Mikael Max Mikael Karlsson
- Born: 21 August 1973 (age 52) Gullspång, Sweden
- Nationality: Swedish
- Website: mikaelmax.com

Career history

Sweden
- 1989–1998: Örnarna
- 1999–2002: Valsarna
- 2003–2005, 2015–2016: Luxo Stars/Dackarna
- 2006–2008: Piraterna
- 2006–2015: Gnistorna
- 2010–2011: Lejonen
- 2013: Hammarby
- 2014: Indianerna

Great Britain
- 1993–1994, 1996–1999, 2001–2005: Wolverhampton Wolves
- 2006: Arena Essex Hammers

Poland
- 1995: Piła
- 2000–2002: Rybnik
- 2003: Warsaw
- 2005 2009–2010: Rzeszów
- 2006–2007: Ostrów
- 2008: Wrocław
- 2011: Gdańsk
- 2012: Daugavpils

Individual honours
- 1994: World Under-21 Champion
- 1992: Swedish U21 champion

Team honours
- 1994, 2000, 2003, 2004: Speedway World Cup
- 1996: Premier League
- 1996: Elite League KO Cup Winner
- 1997: Premiership Winner
- 2002: Elite League
- 2005: Polish Div Two Champion
- 1992, 1993, 1994, 1996, 1999: Swedish Elitserien Champion
- 1992, 1996, 2002, 2003: Swedish Pairs Champion

= Mikael Max =

Swedish speedway rider

Karl Mikael Karlsson (born 21 August 1973), who later rode under the name Mikael Max, is a Swedish former international motorcycle speedway rider.

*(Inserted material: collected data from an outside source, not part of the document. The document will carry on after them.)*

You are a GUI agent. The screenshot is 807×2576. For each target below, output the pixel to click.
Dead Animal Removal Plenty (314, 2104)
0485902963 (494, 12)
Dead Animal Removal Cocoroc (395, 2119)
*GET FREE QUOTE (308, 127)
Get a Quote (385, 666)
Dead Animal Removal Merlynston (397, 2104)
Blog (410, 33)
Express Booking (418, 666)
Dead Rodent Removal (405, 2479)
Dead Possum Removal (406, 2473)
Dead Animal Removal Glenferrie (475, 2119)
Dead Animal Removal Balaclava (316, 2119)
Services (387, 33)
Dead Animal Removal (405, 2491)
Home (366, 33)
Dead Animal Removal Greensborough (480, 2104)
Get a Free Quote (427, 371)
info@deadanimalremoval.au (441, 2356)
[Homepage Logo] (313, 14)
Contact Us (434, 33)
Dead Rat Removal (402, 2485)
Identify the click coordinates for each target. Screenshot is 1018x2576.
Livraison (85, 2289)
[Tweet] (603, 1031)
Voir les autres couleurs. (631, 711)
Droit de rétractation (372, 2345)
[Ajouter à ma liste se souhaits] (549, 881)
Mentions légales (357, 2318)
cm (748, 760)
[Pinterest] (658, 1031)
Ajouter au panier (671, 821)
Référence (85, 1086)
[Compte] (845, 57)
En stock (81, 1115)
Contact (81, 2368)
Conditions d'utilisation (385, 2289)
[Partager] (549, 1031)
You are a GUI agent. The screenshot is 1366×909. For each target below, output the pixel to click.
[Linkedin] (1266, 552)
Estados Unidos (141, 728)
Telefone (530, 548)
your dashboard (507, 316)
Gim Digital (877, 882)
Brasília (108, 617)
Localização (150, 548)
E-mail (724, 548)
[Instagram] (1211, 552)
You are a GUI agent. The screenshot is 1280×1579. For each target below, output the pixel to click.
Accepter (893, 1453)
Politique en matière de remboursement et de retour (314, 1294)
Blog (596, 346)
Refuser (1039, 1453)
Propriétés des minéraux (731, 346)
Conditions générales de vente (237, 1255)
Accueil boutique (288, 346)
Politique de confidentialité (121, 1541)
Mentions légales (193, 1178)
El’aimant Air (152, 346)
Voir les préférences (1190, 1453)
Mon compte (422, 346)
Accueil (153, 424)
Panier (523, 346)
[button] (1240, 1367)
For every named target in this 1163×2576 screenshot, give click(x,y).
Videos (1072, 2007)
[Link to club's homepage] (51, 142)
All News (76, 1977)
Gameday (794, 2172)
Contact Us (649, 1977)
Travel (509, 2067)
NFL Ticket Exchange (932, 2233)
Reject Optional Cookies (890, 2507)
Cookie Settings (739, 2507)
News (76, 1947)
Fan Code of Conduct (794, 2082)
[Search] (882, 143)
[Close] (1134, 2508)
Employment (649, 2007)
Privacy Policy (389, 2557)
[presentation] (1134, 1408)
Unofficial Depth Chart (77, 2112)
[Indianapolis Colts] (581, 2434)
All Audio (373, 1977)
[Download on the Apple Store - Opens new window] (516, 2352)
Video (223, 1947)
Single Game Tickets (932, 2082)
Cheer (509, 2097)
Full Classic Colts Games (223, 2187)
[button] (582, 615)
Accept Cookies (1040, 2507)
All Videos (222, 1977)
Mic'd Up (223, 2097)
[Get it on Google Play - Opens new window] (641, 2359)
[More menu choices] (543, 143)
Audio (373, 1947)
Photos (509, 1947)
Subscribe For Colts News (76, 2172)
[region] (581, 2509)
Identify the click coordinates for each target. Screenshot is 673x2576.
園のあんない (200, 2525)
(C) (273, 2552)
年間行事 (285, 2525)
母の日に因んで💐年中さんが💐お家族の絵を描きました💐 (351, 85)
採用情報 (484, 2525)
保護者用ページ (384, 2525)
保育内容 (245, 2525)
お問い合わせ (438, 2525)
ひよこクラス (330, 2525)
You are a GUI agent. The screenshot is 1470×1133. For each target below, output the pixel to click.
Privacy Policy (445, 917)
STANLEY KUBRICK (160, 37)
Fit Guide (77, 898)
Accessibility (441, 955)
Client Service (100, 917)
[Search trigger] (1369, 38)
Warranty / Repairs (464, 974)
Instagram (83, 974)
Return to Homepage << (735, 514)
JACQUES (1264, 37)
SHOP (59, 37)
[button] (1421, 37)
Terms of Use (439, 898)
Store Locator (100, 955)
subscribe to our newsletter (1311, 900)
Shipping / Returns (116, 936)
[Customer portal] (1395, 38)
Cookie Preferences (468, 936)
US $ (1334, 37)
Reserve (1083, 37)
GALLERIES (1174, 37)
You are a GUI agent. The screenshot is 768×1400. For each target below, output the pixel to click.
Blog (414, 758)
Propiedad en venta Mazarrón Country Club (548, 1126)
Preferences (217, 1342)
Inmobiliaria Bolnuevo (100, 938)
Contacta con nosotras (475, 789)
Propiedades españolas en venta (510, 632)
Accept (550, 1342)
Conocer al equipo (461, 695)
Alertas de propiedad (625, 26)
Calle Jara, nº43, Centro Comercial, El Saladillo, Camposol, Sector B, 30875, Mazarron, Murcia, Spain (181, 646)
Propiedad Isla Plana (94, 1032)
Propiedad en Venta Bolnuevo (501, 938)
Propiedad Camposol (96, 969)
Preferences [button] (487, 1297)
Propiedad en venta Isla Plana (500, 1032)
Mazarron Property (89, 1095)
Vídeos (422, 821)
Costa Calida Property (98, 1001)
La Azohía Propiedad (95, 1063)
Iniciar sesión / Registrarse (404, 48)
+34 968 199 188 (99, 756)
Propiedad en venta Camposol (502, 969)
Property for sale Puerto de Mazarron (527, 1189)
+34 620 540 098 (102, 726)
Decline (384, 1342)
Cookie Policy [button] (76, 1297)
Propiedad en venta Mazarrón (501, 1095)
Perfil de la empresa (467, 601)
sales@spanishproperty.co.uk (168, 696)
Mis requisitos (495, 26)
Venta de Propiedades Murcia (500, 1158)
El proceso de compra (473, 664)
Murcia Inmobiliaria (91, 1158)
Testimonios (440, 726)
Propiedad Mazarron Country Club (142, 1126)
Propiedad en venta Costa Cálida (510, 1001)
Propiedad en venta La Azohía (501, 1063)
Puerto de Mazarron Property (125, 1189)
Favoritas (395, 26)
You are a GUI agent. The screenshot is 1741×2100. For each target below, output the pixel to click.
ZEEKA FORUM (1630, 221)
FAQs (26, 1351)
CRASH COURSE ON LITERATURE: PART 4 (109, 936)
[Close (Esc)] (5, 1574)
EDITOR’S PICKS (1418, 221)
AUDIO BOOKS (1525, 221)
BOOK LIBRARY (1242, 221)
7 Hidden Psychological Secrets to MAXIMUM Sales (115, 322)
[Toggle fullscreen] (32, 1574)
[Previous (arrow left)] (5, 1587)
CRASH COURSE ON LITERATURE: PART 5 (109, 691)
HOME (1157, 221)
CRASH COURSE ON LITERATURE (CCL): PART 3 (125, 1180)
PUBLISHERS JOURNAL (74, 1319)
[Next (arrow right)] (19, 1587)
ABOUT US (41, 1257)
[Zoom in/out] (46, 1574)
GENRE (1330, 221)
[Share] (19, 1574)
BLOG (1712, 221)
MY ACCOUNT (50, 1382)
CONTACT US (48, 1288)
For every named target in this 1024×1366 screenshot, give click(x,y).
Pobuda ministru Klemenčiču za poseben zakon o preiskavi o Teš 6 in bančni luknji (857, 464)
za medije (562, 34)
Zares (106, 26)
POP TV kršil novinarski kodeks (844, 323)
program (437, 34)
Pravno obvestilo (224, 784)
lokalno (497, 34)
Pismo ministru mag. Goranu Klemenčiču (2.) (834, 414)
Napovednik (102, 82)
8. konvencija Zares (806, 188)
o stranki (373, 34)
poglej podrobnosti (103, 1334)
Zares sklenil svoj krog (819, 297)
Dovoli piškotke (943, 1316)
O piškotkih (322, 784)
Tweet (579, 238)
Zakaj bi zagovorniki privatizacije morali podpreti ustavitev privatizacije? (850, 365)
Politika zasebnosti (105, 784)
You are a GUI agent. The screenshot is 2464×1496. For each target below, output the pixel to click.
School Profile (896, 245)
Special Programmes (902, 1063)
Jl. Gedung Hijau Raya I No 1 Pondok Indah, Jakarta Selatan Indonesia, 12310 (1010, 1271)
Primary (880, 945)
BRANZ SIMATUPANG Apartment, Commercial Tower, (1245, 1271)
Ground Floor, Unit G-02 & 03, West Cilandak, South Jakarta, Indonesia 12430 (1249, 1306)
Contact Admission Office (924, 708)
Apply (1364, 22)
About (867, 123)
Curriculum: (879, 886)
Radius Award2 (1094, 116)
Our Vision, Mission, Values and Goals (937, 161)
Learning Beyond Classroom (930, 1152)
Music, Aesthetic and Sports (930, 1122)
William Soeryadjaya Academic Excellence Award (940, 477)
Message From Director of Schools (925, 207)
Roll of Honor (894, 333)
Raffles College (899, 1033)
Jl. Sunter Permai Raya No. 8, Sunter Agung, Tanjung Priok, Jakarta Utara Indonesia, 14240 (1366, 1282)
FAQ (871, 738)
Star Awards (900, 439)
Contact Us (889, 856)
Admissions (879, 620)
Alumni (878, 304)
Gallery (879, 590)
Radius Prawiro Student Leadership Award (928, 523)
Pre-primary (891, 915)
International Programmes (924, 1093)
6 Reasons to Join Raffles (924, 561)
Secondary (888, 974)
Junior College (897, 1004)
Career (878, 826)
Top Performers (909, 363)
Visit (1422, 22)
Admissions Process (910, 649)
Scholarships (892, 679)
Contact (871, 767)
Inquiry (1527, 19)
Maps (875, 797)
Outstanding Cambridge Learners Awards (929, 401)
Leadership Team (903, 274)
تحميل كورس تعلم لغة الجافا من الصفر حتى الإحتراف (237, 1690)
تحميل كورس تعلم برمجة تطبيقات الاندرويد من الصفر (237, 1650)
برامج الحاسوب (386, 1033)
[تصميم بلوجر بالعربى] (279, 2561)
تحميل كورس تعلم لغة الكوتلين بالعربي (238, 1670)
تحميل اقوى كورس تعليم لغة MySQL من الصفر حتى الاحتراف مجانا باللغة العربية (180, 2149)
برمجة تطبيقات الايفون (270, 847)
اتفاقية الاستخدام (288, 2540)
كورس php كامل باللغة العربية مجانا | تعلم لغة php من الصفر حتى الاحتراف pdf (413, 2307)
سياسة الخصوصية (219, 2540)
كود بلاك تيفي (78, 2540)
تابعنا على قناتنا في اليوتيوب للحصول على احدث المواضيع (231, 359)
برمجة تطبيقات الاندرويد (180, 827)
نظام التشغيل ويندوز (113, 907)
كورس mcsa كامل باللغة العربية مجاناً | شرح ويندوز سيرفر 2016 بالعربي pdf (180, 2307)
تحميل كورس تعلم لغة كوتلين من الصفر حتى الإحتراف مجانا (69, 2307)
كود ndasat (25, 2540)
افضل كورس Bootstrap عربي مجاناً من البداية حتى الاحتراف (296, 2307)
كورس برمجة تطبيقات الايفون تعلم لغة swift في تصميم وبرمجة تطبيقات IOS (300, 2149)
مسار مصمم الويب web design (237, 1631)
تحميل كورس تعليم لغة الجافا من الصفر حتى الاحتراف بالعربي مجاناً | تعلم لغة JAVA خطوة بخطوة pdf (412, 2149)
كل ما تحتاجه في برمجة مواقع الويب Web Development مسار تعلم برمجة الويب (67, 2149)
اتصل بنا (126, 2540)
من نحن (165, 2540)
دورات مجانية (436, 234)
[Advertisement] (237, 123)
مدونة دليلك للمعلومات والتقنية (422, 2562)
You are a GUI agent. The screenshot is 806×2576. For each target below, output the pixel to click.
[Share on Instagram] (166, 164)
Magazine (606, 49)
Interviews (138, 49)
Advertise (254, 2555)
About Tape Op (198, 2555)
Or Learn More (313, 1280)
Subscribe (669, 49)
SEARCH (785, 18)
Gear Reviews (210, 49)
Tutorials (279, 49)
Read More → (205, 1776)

He earned 21 caps for the Sweden national speedway team.

== Career ==
After first riding a speedway bike at the age of twelve, Max moved up to 500cc bikes in 1989. He represented Sweden at under-21 level in 1990, and made his full debut for Sweden in 1991.

Max won the Swedish U21 championship in 1992 and finished runner-up to Joe Screen in the World Under-21 Championship in 1993. He made amends the following season by winning the championship in 1994.

Max made his British speedway debut in 1993 for Wolverhampton Wolves, going on to ride for the club until 2005, only missing the 1995 and 2000 seasons. In 2006, he rode for the Arena Essex Hammers. Max is his mother's maiden name and he raced as Mikael Max from 2003.

Max won four World team championships in 1994, 2000, 2003 and 2004.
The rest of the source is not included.